Throughout her life, Mother Teresa – now St. Teresa of Calcutta – would talk about the five-word gospel: “You did it to me.”

This is taken from the 25th chapter of Matthew’s Gospel. Talking about it, Mother Teresa would hold up one hand and count off each word on her fingers. For her, it was so clear and simple what the Lord was asking: “Teresa, will you feed me? Teresa, will you hold me? Teresa, will you clothe me? Teresa, will you bathe me? Teresa, will you see me?”

Over and over she pursued the heart of the Lord in the eyes of the dying and the diseased. Again and again she bathed His wounds on the bodies of those who could not help themselves.

While there are many moving stories from Mother’s life, there is one that has always stuck with me. A reporter came to interview her, and when he arrived, he was taken to see her while she prayed her holy hour. When he approached her, she looked up and conversed with him, making plans for what their day would look like, and then returned to her conversation with Jesus.

The reporter said it was as though she had simply gone from talking to Jesus in the Blessed Sacrament, to talking to Jesus within him, and back again. From those many hours with the Lord in the Eucharist, she had learned to see Him everywhere – in those who were most in need, to those who seemed to have everything, and everyone in between. In each person, she found her Lord and her Spouse.

Mother Teresa knew that the five-word gospel required two things: first, intimacy with the Lord through intentional prayer, and second, meeting and serving and loving Christ in the distressing disguise of the poor. This week is spring break at the University of Nebraska-Lincoln, and 56 students are stepping into this five-word gospel.

Twenty-five students, through the Newman Institute for Catholic Thought and Culture at UNL, are in Rome on pilgrimage to spend time with the Lord in the place where he allowed His Church to be established. The beauty of pilgrimage is that it gives space for our hearts to contemplate beauty, to embrace the suffering of inconvenience and the lack of control over schedules, and to rest in simply receiving what Jesus wants to place in our hands. Our hearts long for intimacy with Jesus, and this time away, in a beautiful place, learning about the saints we venerate and finding the Lord in new surroundings, is truly a gift.
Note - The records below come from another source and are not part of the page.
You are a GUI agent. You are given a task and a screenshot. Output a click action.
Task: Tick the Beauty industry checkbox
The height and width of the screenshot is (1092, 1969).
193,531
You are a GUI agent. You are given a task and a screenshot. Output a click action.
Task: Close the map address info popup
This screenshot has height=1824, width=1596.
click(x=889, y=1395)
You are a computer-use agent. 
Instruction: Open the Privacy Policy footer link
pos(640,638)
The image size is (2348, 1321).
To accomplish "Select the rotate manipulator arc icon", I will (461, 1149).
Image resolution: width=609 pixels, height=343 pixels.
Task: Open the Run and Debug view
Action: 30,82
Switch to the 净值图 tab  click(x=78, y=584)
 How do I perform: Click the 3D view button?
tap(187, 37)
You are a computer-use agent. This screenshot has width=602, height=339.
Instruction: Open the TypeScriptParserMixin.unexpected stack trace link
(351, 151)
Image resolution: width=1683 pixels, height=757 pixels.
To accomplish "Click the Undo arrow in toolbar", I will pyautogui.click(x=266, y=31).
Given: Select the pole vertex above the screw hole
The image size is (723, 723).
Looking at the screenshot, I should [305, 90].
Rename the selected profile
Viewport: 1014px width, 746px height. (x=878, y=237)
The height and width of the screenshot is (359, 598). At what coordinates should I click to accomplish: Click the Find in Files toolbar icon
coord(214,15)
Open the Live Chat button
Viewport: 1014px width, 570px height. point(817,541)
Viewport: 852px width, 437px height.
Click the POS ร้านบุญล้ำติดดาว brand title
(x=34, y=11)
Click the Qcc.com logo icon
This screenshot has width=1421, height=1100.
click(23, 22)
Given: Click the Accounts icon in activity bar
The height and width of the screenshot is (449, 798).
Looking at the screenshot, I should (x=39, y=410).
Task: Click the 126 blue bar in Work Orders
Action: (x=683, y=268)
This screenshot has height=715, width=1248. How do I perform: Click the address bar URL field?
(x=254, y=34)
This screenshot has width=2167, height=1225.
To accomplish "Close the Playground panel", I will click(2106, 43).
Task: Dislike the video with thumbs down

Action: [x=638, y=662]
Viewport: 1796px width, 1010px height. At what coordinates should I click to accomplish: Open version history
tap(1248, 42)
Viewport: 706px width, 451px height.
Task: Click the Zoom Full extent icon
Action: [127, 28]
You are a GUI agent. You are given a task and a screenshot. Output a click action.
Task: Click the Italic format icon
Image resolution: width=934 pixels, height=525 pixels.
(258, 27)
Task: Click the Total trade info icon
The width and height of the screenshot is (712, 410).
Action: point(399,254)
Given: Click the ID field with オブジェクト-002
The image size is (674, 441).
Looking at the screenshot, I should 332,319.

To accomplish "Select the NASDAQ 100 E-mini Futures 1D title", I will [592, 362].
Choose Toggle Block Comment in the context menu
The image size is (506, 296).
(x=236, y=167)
While that group is in Rome, 31 students and five FOCUS missionaries are in Mexico City with pastor Father Robert Matya, on a FOCUS (Fellowship of Catholic University Students) mission trip that will serve with Craig Johring and Hope of the Poor. They are alongside Johring, in the work he’s done for many years, to enter into the lives of those who feel like they have no hope, and show them the light of the gospel.
These students are also entering into intimacy with our Lord as they see him suffering in those who have nothing, and as they encounter His joy in those who know that poverty of spirit is the fastest and most sure way to the Kingdom of Heaven. In her many years of desolation and darkness, this is the place Mother Teresa most often found Jesus – in the eyes of those who were closest to Christ in their suffering.

Please keep our students in your prayers, and ask that the time they’ve given to encounter Jesus in a new way this week will allow their hearts to seek Him every day in their ordinary lives when they return.